Results: Hyperoxic mice had fewer and larger alveoli than normoxic mice (number of alveoli per unit surface area of parenchyma, 266 ± 62/mm2 vs 578 ± 77/mm2, p < 0.0001) [mean ± SD], the cause being impaired alveolarization (radial alveolar count, 5.8 ± 0.2 in hyperoxic mice vs 10.5 ± 0.5 in normoxic mice, p < 0.0001). Respiratory system compliance was higher in hyperoxic mice (0.098 ± 0.006 mL/cm H2O) than in normoxic mice (0.064 ± 0.006 mL/cm H2O, p < 0.016).
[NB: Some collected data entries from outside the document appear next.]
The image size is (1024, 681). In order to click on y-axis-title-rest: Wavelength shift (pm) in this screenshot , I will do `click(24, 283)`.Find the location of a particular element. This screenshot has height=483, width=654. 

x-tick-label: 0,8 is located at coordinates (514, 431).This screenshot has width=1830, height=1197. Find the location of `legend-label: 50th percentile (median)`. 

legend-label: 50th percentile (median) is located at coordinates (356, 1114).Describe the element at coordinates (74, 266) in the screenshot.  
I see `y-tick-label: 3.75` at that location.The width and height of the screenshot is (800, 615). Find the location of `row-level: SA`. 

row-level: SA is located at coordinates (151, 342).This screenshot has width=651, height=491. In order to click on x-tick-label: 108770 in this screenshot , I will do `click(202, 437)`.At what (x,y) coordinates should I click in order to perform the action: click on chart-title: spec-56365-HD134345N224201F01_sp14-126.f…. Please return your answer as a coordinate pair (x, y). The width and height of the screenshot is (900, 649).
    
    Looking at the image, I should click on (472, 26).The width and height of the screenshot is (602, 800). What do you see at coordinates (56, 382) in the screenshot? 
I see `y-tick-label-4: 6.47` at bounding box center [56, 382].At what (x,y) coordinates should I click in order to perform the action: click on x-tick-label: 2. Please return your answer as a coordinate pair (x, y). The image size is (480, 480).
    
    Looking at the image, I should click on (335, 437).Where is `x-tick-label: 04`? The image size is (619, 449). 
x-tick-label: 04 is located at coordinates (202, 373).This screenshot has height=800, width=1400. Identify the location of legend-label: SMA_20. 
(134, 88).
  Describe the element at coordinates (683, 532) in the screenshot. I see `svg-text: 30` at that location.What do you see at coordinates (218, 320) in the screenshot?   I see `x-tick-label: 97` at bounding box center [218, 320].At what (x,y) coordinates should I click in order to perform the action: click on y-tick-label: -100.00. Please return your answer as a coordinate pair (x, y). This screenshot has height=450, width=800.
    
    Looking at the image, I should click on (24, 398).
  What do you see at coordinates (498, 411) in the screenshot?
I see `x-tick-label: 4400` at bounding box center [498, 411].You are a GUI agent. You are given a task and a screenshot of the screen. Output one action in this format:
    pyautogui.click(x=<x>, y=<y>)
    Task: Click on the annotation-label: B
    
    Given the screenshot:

Baseline tidal volume (Vt) and breath duration (Ttot]) measured noninvasively by whole-body plethysmography were larger in hyperoxic mice than in normoxic mice (Vt, + 15%, p < 0.01; Ttot, + 12%, p < 0.01). Despite these impairments, blood gas, baseline minute ventilation V̇e, and V̇e responses to hypoxia and hypercapnia were normal in hyperoxic mice, compared with normoxic mice.

Conclusion: Hyperoxic exposure during lung septation in mice may cause irreversible lung injury and breathing pattern abnormalities in adulthood at O2 concentrations lower than previously thought. However, ventilatory function and body growth were preserved, and ventilatory function showed no major abnormalities, at least at rest, despite early oxygen-induced injuries.